== Segment start ==

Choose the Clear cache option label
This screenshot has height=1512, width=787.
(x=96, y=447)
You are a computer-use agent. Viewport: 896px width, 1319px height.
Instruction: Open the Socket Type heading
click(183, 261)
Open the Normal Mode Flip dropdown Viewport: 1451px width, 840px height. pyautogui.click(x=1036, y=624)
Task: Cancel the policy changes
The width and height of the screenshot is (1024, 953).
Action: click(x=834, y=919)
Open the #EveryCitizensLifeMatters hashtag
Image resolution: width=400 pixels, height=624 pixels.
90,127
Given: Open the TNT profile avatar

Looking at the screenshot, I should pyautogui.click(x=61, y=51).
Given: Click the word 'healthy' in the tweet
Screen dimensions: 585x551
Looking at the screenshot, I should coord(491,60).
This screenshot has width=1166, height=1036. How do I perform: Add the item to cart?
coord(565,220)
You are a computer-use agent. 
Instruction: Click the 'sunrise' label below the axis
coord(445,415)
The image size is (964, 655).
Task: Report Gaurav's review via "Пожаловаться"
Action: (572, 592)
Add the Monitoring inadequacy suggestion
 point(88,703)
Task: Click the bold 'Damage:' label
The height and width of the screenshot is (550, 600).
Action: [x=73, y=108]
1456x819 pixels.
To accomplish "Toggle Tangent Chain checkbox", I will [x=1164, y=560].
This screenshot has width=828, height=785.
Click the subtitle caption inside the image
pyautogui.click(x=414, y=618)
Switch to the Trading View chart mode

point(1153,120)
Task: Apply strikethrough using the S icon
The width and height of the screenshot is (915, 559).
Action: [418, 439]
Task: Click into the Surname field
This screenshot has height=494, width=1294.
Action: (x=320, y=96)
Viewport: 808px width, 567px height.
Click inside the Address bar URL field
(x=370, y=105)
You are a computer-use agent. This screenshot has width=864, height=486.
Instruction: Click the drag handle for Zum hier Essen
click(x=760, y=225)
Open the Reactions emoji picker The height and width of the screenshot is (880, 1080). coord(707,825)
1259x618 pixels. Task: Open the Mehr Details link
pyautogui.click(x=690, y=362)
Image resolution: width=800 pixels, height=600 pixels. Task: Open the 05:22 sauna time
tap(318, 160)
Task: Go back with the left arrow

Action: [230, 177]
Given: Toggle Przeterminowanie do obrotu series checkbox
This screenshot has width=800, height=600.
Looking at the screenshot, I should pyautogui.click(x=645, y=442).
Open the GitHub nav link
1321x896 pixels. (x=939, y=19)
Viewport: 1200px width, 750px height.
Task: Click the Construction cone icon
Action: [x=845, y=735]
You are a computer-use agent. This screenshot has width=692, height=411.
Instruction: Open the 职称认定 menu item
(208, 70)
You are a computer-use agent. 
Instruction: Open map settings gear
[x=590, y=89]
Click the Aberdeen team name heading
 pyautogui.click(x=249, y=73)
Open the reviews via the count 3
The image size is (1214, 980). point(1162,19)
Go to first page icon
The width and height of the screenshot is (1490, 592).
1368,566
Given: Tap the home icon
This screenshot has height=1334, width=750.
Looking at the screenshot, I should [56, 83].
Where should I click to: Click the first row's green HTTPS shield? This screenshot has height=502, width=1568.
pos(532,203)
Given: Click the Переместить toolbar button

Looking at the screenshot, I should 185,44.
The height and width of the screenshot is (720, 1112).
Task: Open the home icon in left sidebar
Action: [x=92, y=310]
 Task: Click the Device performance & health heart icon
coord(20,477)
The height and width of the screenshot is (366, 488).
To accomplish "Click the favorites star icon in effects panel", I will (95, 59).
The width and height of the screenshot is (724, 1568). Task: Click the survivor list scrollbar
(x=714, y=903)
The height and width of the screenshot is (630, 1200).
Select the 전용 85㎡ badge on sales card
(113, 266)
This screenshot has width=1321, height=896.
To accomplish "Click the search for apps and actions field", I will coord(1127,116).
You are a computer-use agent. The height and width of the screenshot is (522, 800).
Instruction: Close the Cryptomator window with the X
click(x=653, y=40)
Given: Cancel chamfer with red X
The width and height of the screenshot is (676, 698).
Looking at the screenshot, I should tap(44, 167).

== Segment end ==

* _PROMPT_
Select all lines in the listing that include the word "checkbox".

* _ANSWER TO THIS EXERCISE_
To accomplish "Toggle Tangent Chain checkbox", I will [x=1164, y=560].
Given: Toggle Przeterminowanie do obrotu series checkbox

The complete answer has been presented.